[START OF EXERCISE MATERIAL]

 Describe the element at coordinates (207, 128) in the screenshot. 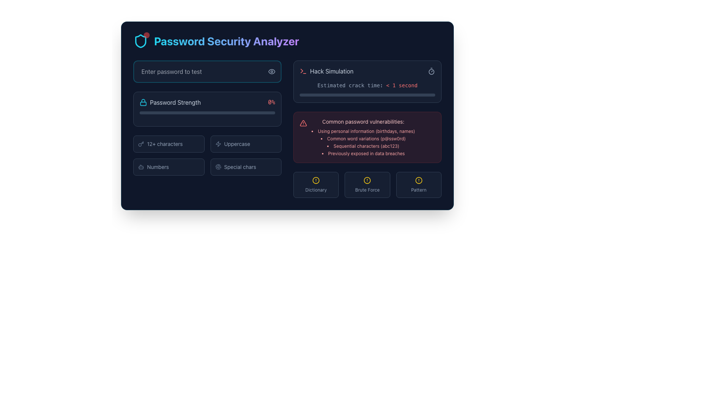

I see `the progress bar change in the Password strength indicator section that includes a title, a progress bar, and a grid of strength factors` at that location.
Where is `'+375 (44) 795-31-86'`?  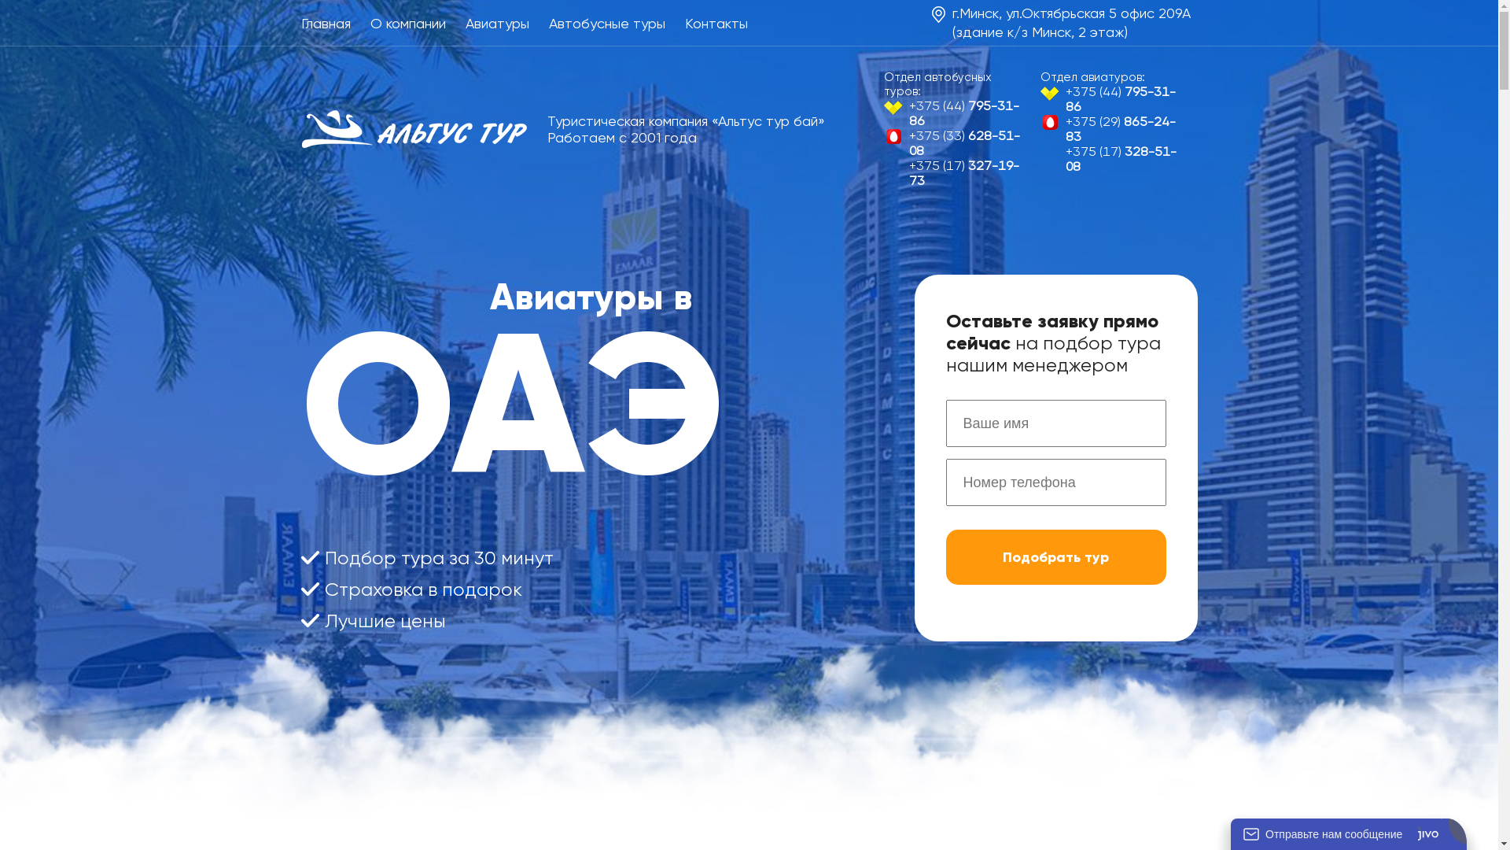 '+375 (44) 795-31-86' is located at coordinates (956, 112).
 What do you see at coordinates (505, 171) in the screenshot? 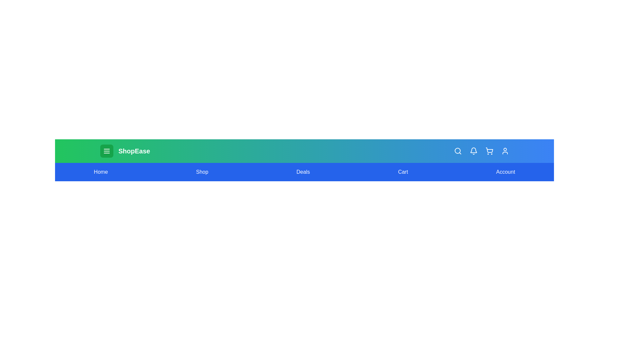
I see `the Account navigation link to navigate to the corresponding section` at bounding box center [505, 171].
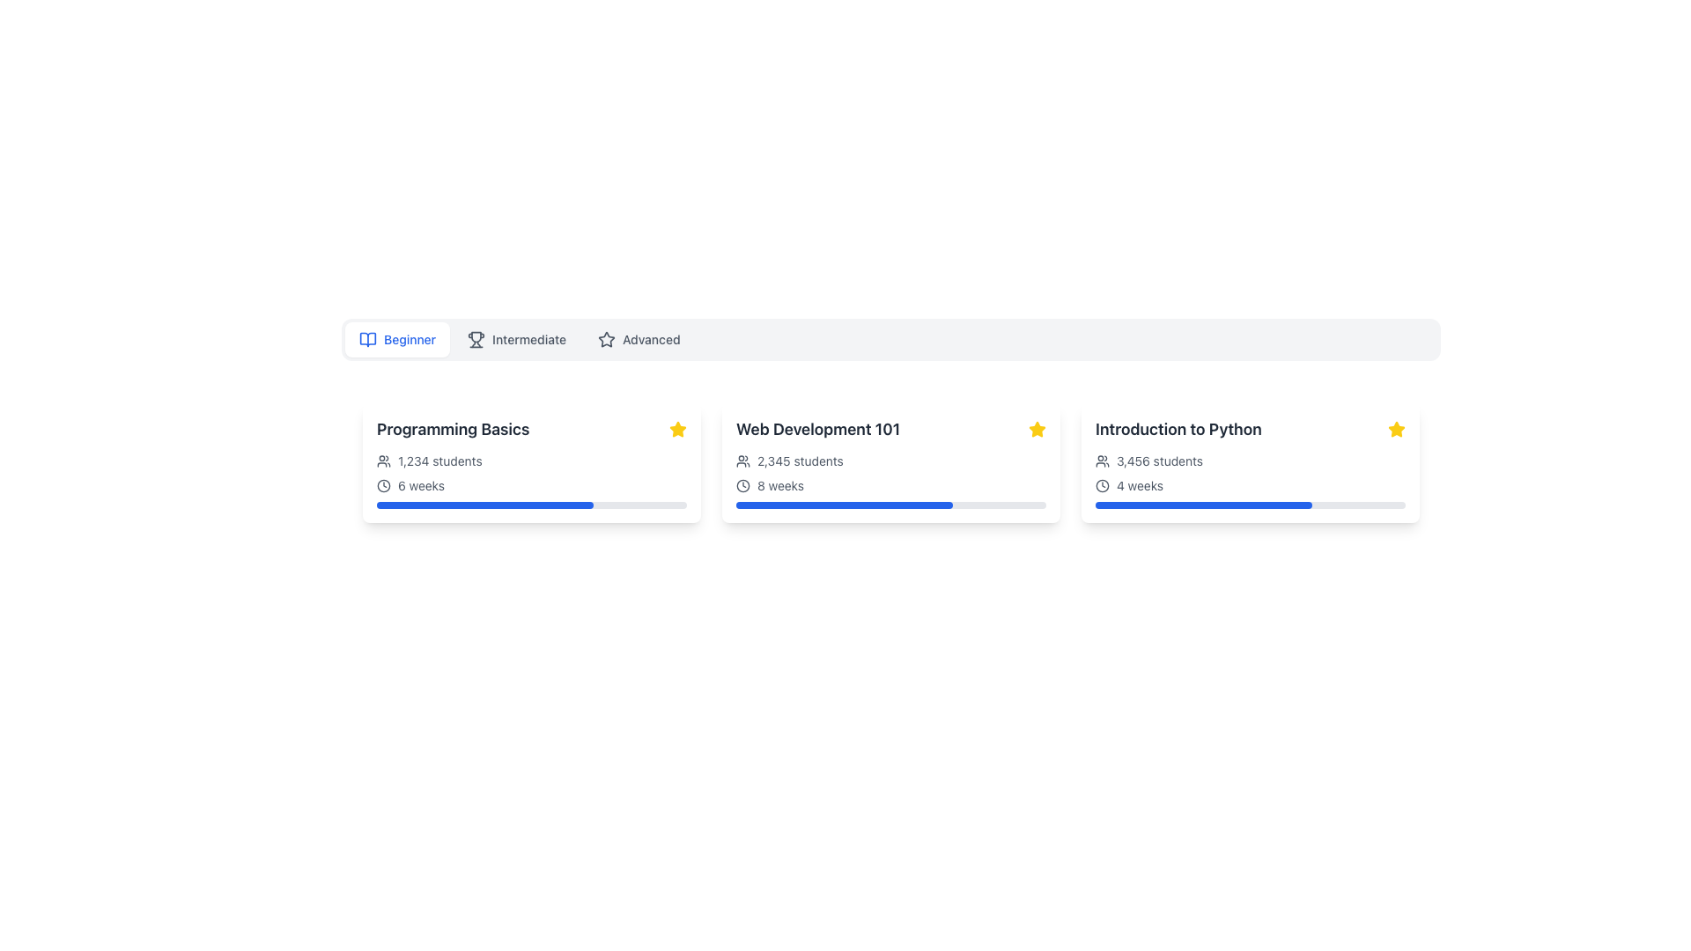 The width and height of the screenshot is (1691, 951). Describe the element at coordinates (529, 339) in the screenshot. I see `the 'Intermediate' text label` at that location.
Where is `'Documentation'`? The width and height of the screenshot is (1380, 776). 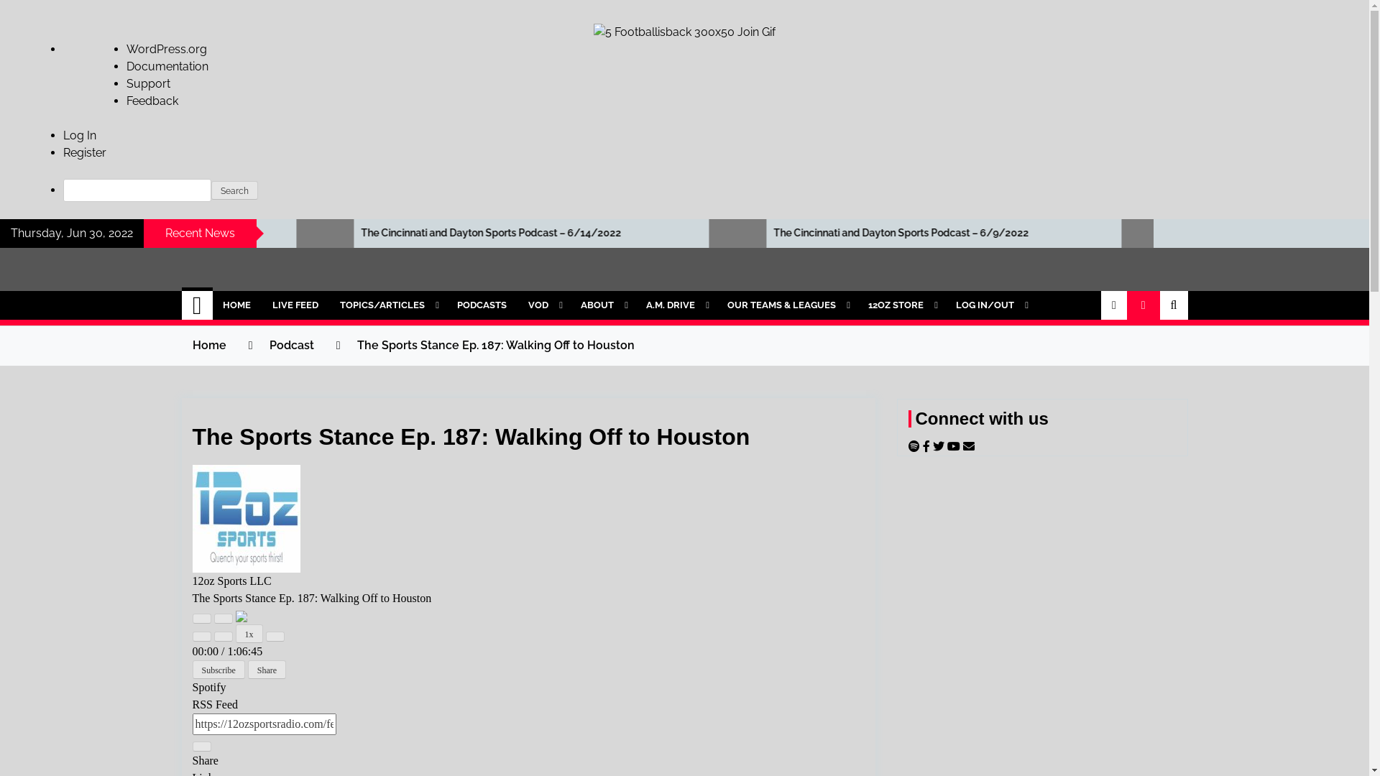
'Documentation' is located at coordinates (167, 66).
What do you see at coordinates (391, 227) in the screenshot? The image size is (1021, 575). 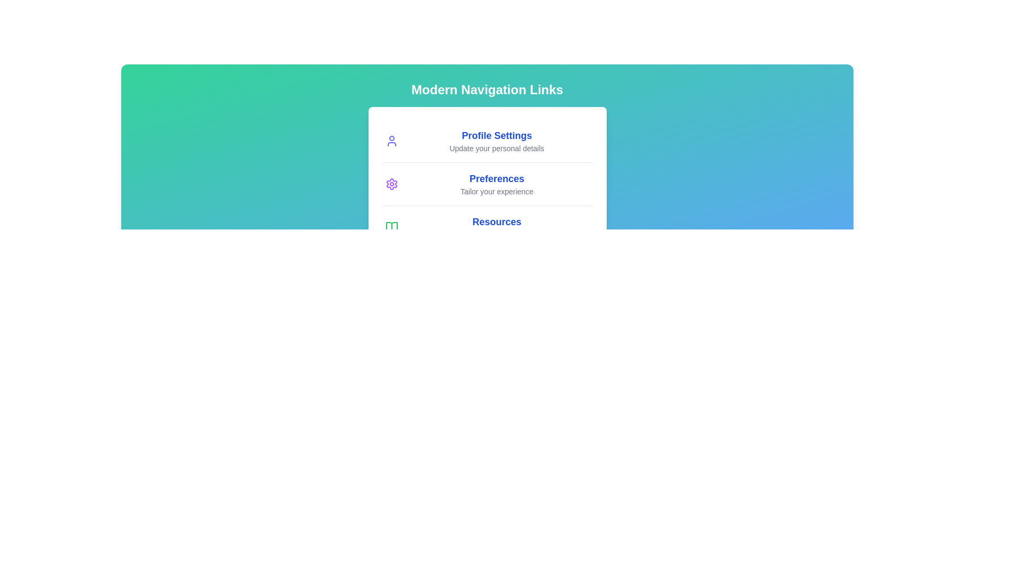 I see `the open book icon, which is green and has a sharp outline, located to the left of the 'Resources' text in the Modern Navigation Links section of the vertical menu` at bounding box center [391, 227].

[END OF EXERCISE MATERIAL]

Render the lines of the items above as a JSON list of strings, one string per line and with blank lines omitted, from the line containing "What do you see at coordinates (505, 171)" to the line containing "coordinates (167, 66).", both included. Leave the pictures out of the answer.

[
  " What do you see at coordinates (505, 171) in the screenshot? ",
  "I see `the Account navigation link to navigate to the corresponding section` at bounding box center [505, 171].",
  " The width and height of the screenshot is (1691, 951). Describe the element at coordinates (529, 339) in the screenshot. I see `the 'Intermediate' text label` at that location.",
  "Where is `'Documentation'`? The width and height of the screenshot is (1380, 776). ",
  "'Documentation' is located at coordinates (167, 66)."
]